[Dataset entries]
====================

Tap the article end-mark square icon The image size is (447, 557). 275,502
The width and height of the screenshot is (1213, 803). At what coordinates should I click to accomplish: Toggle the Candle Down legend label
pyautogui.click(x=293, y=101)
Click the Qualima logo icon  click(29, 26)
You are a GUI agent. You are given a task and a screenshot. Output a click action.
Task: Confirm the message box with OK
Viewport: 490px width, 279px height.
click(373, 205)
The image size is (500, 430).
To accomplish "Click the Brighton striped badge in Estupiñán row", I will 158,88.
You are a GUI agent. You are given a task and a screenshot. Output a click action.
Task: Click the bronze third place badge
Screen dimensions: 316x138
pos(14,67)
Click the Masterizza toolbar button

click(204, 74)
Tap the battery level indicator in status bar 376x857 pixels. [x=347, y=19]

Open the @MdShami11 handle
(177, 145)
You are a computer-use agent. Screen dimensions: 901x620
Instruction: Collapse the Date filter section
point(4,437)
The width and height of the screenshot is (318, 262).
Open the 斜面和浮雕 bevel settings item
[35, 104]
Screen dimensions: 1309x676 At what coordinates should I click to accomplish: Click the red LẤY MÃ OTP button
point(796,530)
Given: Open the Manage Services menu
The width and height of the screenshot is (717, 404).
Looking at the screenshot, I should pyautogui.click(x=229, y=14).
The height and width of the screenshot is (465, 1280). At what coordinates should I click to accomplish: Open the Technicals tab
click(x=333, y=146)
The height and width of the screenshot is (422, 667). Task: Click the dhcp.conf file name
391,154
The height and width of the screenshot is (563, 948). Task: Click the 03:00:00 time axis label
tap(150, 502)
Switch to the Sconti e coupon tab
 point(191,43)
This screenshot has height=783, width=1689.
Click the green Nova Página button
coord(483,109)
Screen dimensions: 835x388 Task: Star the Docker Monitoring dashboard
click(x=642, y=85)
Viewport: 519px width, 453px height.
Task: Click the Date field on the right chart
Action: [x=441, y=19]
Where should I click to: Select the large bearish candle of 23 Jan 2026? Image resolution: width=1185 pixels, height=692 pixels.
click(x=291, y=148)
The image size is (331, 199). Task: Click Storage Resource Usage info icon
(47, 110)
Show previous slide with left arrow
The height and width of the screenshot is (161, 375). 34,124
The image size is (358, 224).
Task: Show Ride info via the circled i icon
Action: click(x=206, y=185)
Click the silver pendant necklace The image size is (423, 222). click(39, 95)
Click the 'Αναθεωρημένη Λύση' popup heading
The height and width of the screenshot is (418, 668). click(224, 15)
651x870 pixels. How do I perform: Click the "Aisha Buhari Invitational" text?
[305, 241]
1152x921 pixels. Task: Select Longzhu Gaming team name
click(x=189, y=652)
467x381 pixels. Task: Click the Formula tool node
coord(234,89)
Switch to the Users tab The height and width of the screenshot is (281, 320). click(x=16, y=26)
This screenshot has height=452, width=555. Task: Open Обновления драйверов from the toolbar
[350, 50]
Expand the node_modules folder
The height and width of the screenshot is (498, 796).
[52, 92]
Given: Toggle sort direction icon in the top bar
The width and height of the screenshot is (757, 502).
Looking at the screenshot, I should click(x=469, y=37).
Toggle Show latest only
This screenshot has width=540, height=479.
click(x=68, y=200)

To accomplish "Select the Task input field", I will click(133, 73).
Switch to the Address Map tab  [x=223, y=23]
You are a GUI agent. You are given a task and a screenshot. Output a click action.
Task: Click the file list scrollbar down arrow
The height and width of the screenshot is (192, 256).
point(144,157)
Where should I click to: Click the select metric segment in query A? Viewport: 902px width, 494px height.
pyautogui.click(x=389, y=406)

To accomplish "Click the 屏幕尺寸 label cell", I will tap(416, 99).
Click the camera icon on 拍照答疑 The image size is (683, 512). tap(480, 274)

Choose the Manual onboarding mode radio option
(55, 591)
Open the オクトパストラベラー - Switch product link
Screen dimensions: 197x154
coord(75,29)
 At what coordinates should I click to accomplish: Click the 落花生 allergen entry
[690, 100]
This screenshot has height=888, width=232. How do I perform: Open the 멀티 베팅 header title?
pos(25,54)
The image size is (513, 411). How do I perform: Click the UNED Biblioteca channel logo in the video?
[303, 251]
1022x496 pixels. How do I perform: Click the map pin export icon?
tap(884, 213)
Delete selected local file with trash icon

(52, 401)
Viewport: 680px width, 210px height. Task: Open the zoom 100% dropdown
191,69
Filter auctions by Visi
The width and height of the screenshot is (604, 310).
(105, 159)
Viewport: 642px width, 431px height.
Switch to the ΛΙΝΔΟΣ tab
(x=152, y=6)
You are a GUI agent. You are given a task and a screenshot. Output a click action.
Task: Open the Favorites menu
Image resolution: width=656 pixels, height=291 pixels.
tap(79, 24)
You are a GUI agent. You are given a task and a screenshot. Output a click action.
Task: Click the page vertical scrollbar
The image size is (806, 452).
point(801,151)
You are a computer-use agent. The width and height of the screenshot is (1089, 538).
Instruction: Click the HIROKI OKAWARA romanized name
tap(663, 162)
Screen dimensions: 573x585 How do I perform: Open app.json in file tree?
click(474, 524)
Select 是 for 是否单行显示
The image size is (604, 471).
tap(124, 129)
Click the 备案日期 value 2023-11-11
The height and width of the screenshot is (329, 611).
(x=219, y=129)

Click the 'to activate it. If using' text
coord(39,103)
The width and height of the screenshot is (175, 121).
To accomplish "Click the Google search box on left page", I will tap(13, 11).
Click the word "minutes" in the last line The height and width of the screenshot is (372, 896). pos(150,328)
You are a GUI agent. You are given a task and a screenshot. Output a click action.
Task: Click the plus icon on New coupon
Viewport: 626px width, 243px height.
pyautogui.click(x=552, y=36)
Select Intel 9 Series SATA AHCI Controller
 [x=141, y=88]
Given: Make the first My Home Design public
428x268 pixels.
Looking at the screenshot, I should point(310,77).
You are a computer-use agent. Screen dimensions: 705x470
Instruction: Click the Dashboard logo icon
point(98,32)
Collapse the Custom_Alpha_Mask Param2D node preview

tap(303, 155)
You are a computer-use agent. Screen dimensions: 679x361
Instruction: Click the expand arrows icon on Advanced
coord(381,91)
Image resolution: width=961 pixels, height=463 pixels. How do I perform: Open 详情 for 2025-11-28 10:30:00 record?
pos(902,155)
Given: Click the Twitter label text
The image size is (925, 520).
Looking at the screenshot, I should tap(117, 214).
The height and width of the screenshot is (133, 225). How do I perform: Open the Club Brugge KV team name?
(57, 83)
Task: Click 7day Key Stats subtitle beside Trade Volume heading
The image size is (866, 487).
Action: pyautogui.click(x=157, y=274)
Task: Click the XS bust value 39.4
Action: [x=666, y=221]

====================

## ABOUT THIS TASK
How many lines of the entries above include the word "page"? Reply with the number alone.

## ANSWER BOX
2